Required action:
Each of the entries below needs to be given again exactly.

Records supplied:
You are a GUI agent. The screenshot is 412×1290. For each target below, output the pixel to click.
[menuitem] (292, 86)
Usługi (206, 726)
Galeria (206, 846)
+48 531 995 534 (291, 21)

Solution to this exercise:
You are a GUI agent. The screenshot is 412×1290. For each target below, output the pixel to click.
[menuitem] (292, 86)
Usługi (206, 726)
Galeria (206, 846)
+48 531 995 534 (291, 21)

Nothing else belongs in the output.